Сначала я руками, ломая ногти, счистила лед и грязный снег у основания креста. Расчистила небольшой пятачок земли.

Потом я положила подушку. Аккуратно взбила ее, хоть она и была плоской, как блин.

– Вот. Головушку сюда клади. Чтобы мягко было. Чтобы сны хорошие снились.

Затем я взяла одеяло, расстелила его на могильном холме. Тщательно. Расправила все складки. Подоткнула края под смерзшиеся комья земли, чтобы не поддувало.

Всё.

Постель была готова.

Крест в пиджаке. У его подножия – подушка. А сам холм укрыт теплым детским одеялом.

Это было не страшно. Не дико. Это было правильно. Это было так, как и должно было быть.

Я стояла и любовалась своей работой. Мой мальчик одет. Его постелька готова. Скоро ночь. И мы будем спать. Вместе. Я – на своей скамейке. А он – здесь, в своей теплой, устроенной с любовью кровати.

Впервые за все это время я почувствовала что-то похожее на покой. Я сделала всё, что могла. Всё, что должна была сделать мать.

Я подготовила своего ребенка ко сну.

К долгому, зимнему, вечному сну.

Глава 13

Зима вцепилась в землю мертвой хваткой. Дни стали короткими, серыми, похожими на грязную, непрополосканную тряпку. А ночи – длинными, чернильными, с острыми, злыми звездами. Я больше не уходила с кладбища. Зачем? Чтобы возвращаться? Это было бессмысленно. Мой дом был здесь. Скамейка была моей прихожей, могила – нашей с сыном спальней.

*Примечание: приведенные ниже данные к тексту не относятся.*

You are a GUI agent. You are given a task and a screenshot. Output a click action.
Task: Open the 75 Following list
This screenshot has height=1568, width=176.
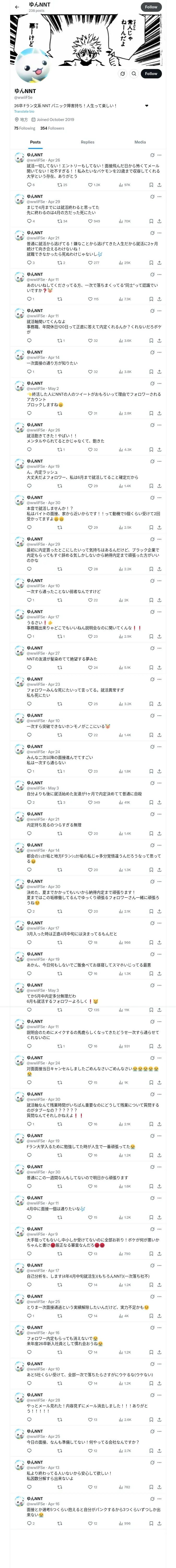[x=24, y=128]
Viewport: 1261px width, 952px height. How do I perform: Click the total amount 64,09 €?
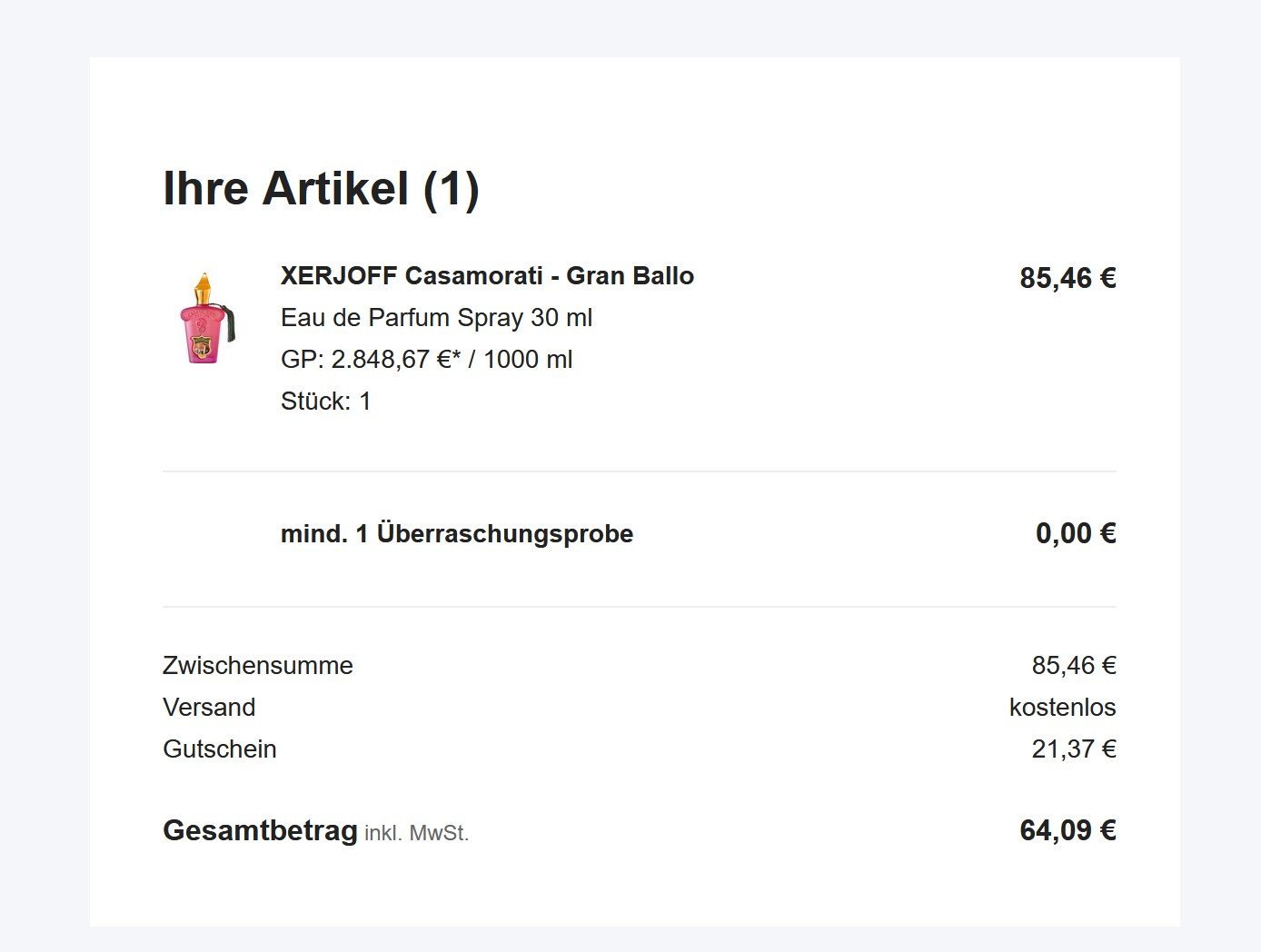coord(1067,830)
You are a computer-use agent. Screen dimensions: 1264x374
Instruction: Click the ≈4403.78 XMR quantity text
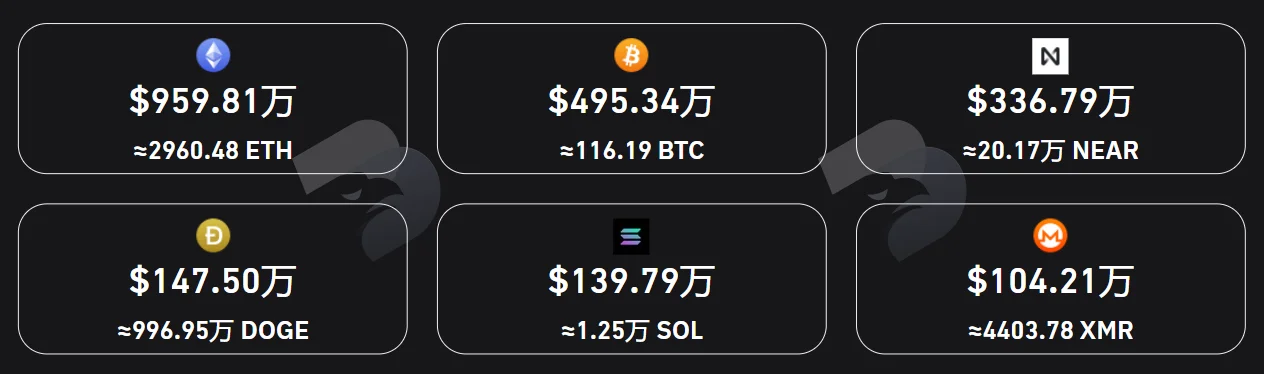pos(1050,332)
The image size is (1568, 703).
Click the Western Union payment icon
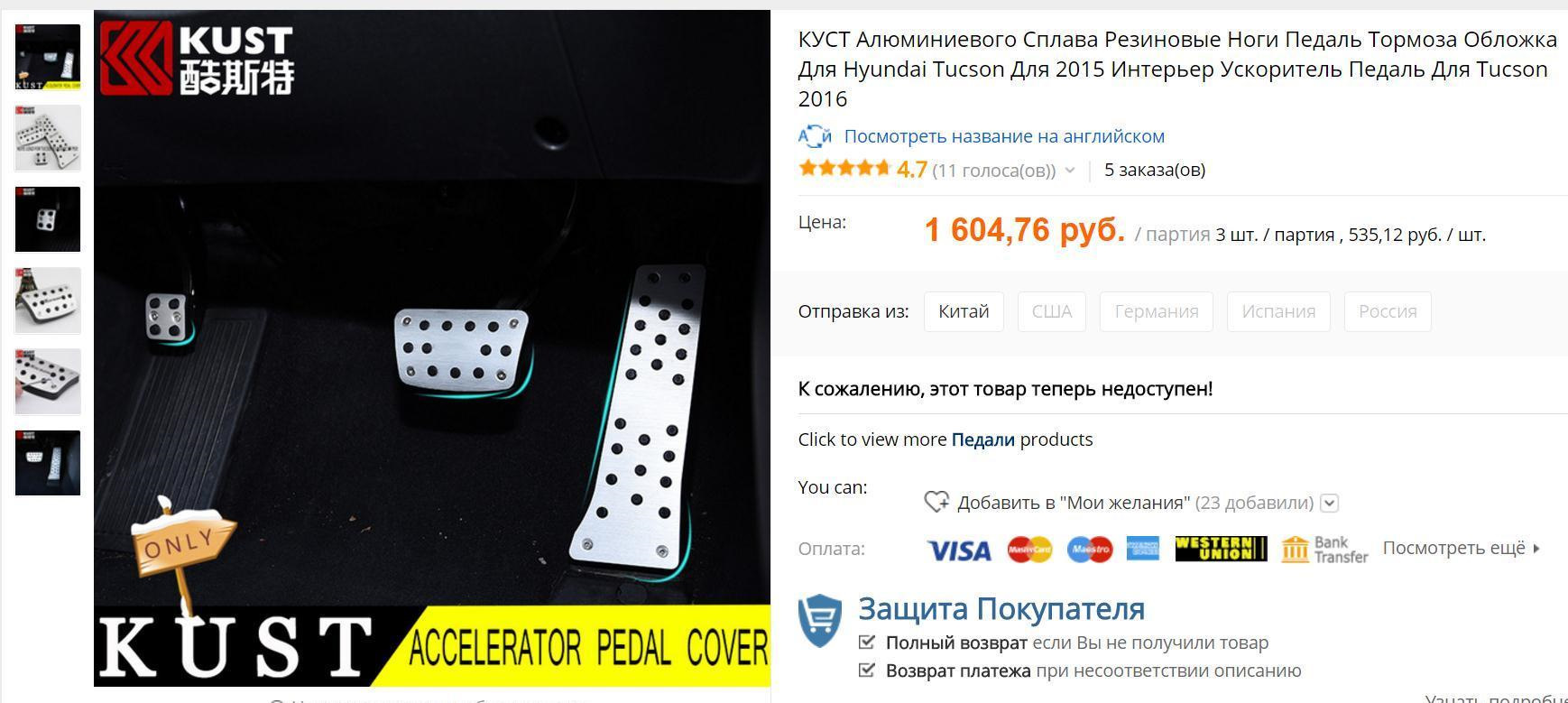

Я перестала замечать время. Было только два состояния: свет и тьма. Днем я сидела на страже. Поправляла его пиджак, когда ветер трепал его слишком сильно. Стряхивала снег с его одеяла. Разговаривала с ним. Наши беседы стали другими. Спокойными. Мы больше не спорили о Ленке. Мы не вспоминали войну. Мы вспоминали хорошее. Как он, маленький, нашел на улице ежика и притащил его домой в шапке. Как мы пекли блины, и первый, комом, он всегда торжественно отдавал кошке. Простые, светлые воспоминания. Они были моим хлебом. Моим воздухом.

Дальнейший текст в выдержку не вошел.